**Work request:** For this exercise, reproduce the entries below exactly, but only from the line containing "You are a computer-use" through the line containing "Instruction: Open the", both included.
--- Records for processing Enclosed Below ---
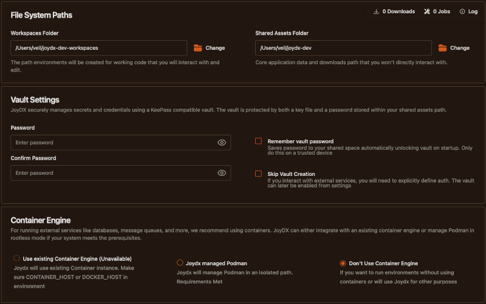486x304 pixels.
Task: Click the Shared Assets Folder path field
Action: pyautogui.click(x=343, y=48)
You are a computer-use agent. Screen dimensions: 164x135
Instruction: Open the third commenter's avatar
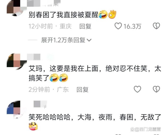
--- End of Enclosed Records for processing ---
--- Records for processing Enclosed Below ---
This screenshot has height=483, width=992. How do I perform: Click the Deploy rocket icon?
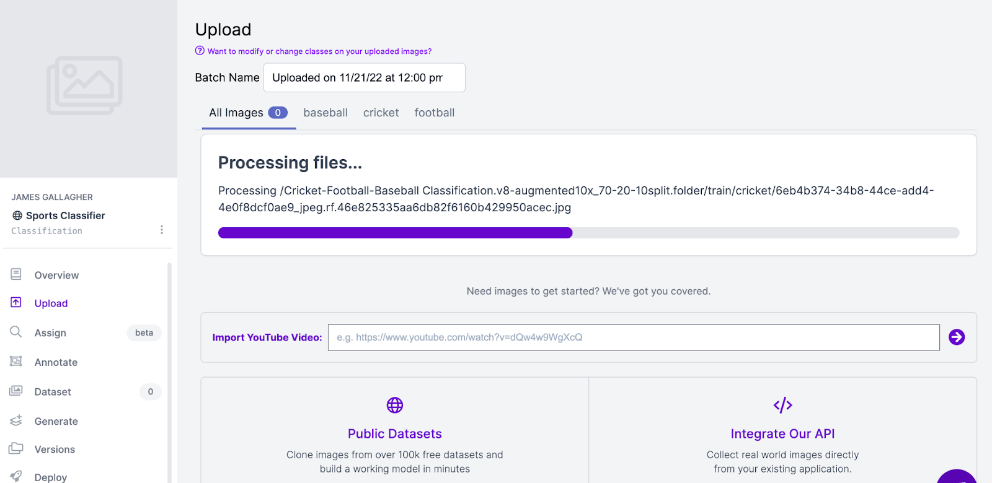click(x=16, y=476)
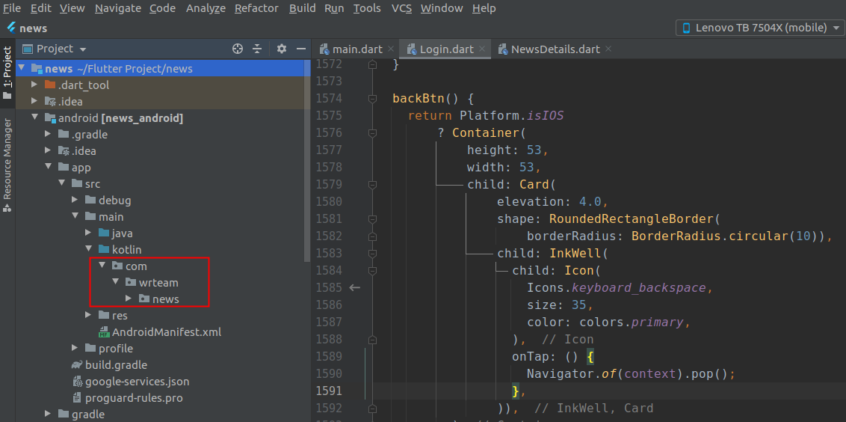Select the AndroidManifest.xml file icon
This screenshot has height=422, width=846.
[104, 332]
--- End of Enclosed Records for processing ---
--- Records for processing Enclosed Below ---
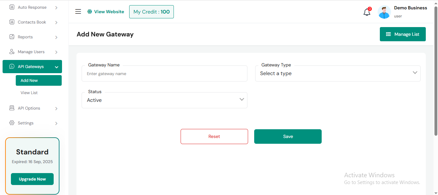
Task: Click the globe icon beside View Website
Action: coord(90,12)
--- End of Enclosed Records for processing ---
**Exercise response:**
You are a computer-use agent. Screen dimensions: 164x135
Instruction: Open the third commenter's avatar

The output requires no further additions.